Mme Peyrouse n’est pas dans un « bon jour »,
nous a-t-elle informés gentiment, quand on est entrés dans sa chambre. « en colère dedans » Et alors ? pourquoi les informations ? « Mais il faut
bien se tenir au courant ! » Elle se révolte, très en colère pour
le coup. « Autrement, je serais là, comme une bête . »
Parce que les journées sont longues, quand on est coincé entre lit et fauteuil.
En arrivant dans le très grand âge, on
entre aussi dans un autre temps, presque une autre dimension. …….
Face au vieillissement, les femmes se
laissent vivre, comme des roseaux, les hommes tentent de résister, comme des
chênes.
Fredéric Balard, anthropologue
Dans ce temps sans temps, marqué par une
grande lassitude pour certains, la vie résiste. Elle a même la vie dure, au
grand désarroi de ceux qui l’hébergent, à leur corps défendant parfois. « Je
trouve le temps long, je ne sers plus à rien »,se plaint Justine Peyrouse, qui séjourne depuis quatre ans dans une maison de
retraite. L’utilité sociale est
évidemment l’une des clés du désir de vivre encore : pouvoir rendre
service ou même seulement intéresser, en racontant les histoires du passé.
Mais dans la perception du
vieillissement, les hommes et les femmes ne sont pas logés à la même enseigne.
C’est en tous cas
l’une des observations de Frédéric Balard, chercheur à l’unité Démographie et
Santé de l’université Paul-Valéry de Montpellier. Pour sa thèse sur les
« plus âgés des âgés », soutenue en 2008, ce jeune anthropologue a
suivi des individus nés entre 1905 et 1915……I
Il a remarqué que
les femmes sont beaucoup plus nombreuses à atteindre le grand âge, mais
proportionnellement en moins bonne santé que les hommes.
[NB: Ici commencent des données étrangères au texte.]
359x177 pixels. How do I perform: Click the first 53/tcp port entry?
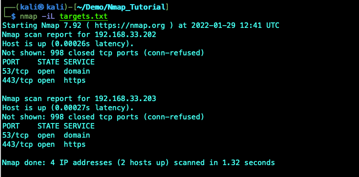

Surtout, il a mis en
évidence que les femmes et les hommes ont des attitudes extrêmement différentes
face au vieillissement. « Les hommes veulent lutter contre les
stigmates de la vieillesse, souligne l’anthropologue. Pour eux,
vieillir, c’est ne plus pouvoir travailler, bouger, etc. Alors ils s’acharnent
à montrer qu’ils taillent la vigne à 86 ans ou qu’ils marchent tous les jours
une heure et demie avec leur canne. Les femmes, elles, sont dans une logique
opposée : elles cherchent moins à préserver leur image, elles se laissent
vivre, elles acceptent mieux le vieillissement. Elles plient, comme les roseaux,
quand eux tentent de résister, comme des chênes. »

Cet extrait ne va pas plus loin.